Data extracted from a collection
====
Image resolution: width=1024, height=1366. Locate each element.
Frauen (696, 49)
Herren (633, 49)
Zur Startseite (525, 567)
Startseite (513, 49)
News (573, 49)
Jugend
====
Requirement
Copy out the records once more, exactly as they are written.

Exercise answer
Image resolution: width=1024, height=1366. Locate each element.
Frauen (696, 49)
Herren (633, 49)
Zur Startseite (525, 567)
Startseite (513, 49)
News (573, 49)
Jugend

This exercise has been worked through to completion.